LPA walked throughout facility interior and exterior. Staff and visitors observed wearing PPE. LPA observed a COVID station upon walking inside and signing in. The station offers visitors and staff hand sanitizer, disinfectant, PPE and posted information for Infection Control. LPA inquired about resident charts, S1 phoned the Administrator, who later arrived to the facility to provide LPA access to resident charts.

The facility staff has a plan in place to manage Covid-19 symptoms, which includes staff monitoring residents regularly for any changes in condition, includes daily temperature checks. The facility will contact the resident's physician in the event of any COVID-19 related illnesses. The facility staff are responsible for cleaning and disinfecting the highly touched surfaces during their shift.

LPA observed no health and safety concerns while walking through facility. The client rooms had the required furniture and sufficient lighting. The facility had a supply of additional linen and extra hygiene items and paper supplies for the residents. Fire and carbon monoxide alarms were tested and found operational. Fire extinguisher last inspected 7/27/22. Medications, chemicals and sharp objects were observed being kept in secure locations. Fire and carbon monoxide alarms tested and operational. Adequate amount of Emergency Rations were observed in the garage.

Inspection Tool was utilized, Mitigation plan was reviewed. Facility was further inspected, and no deficiencies were noted.

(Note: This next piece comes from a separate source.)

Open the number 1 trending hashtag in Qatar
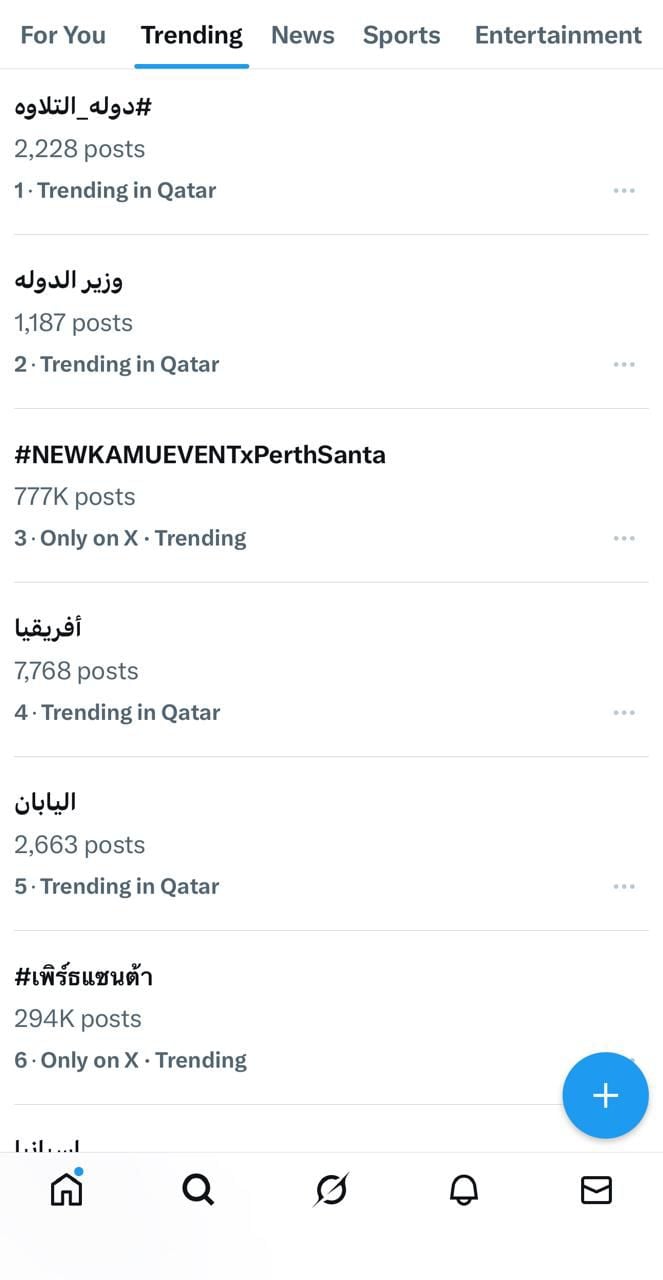The width and height of the screenshot is (663, 1280). [x=83, y=107]
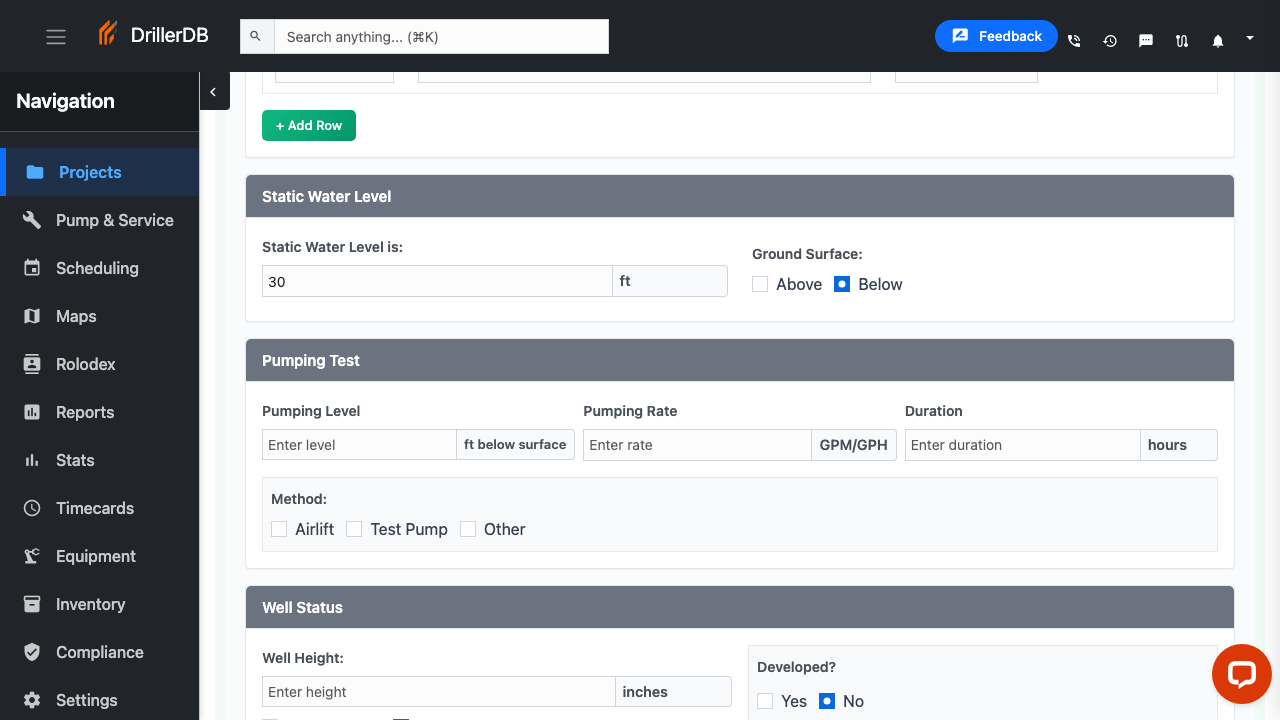
Task: Open the hamburger menu icon
Action: tap(55, 36)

Copy of this report was provided to the Administrator.

SUPERVISOR'S NAME: Nedra BrownTELEPHONE: (951) 202-5776
LICENSING EVALUATOR NAME: Amber ColemanTELEPHONE: 951-248-0338
LICENSING EVALUATOR SIGNATURE:
DATE: 12/14/2022
I acknowledge receipt of this form and understand my licensing appeal rights as explained and received.
FACILITY REPRESENTATIVE SIGNATURE:
DATE: 12/14/2022
This report must be available at Child Care and Group Home facilities for public review for 3 years.